Bits and bytes are the units to measure computer data. Bit is short for “binary digit,” the most basic unit of computer data with a value of 0 or 1. On their own, these values are meaningless, but 8 bits grouped together form a byte. Basically, 8 bits equals 1 byte, and 1 byte represents 1 character, such as one letter or one symbol. All those bytes add up to a file size, for example, my running Word Doc is currently at 167 KB (167,000 bytes).
So why do you need to know bits versus bytes? Because the speed of data transfer is measured in bits and the amount of data storage is measured in bytes. Having this knowledge will help you make wiser tech purchasing decisions. What you need to know first, because you’ll see it in advertisements or on the packaging: a byte is represented with an uppercase B while a bit is represented with a little b.

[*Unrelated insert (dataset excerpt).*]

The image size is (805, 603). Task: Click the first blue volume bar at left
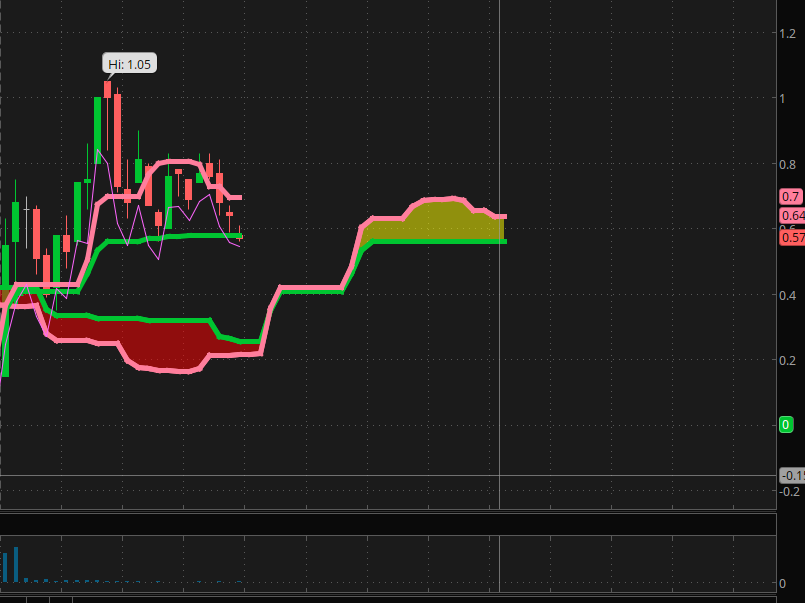5,567
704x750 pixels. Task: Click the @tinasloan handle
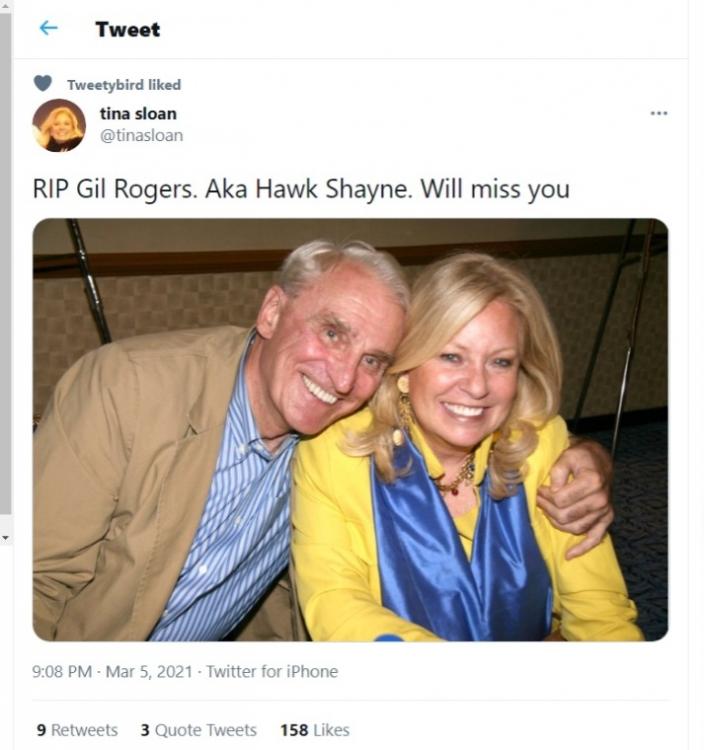[141, 135]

When talking about bits and bytes you’ll also see the terms K for Kilo (thousand) or M for Mega (million) or G for Giga (billion). If you see Gb or GB, now you can identify whether it means Gigabits or Gigabytes by the lowercase or uppercase letters.
The latest iPhone advertises 64GB (64 billion bytes). That’s a lot of storage, but consider how many photos you take on your phone. If just one picture has a file size of 2 MB (and some files are much larger), that storage could fill up fast. That’s not even considering the size of apps and other files.
Think of it like a closet. The more space you have, the more clothing you can store. The more you fill it up, the slower it may take you to find an outfit. Well, similarly, the more you fill up the storage in your device or computer, the slower applications or files might transfer, upload or work.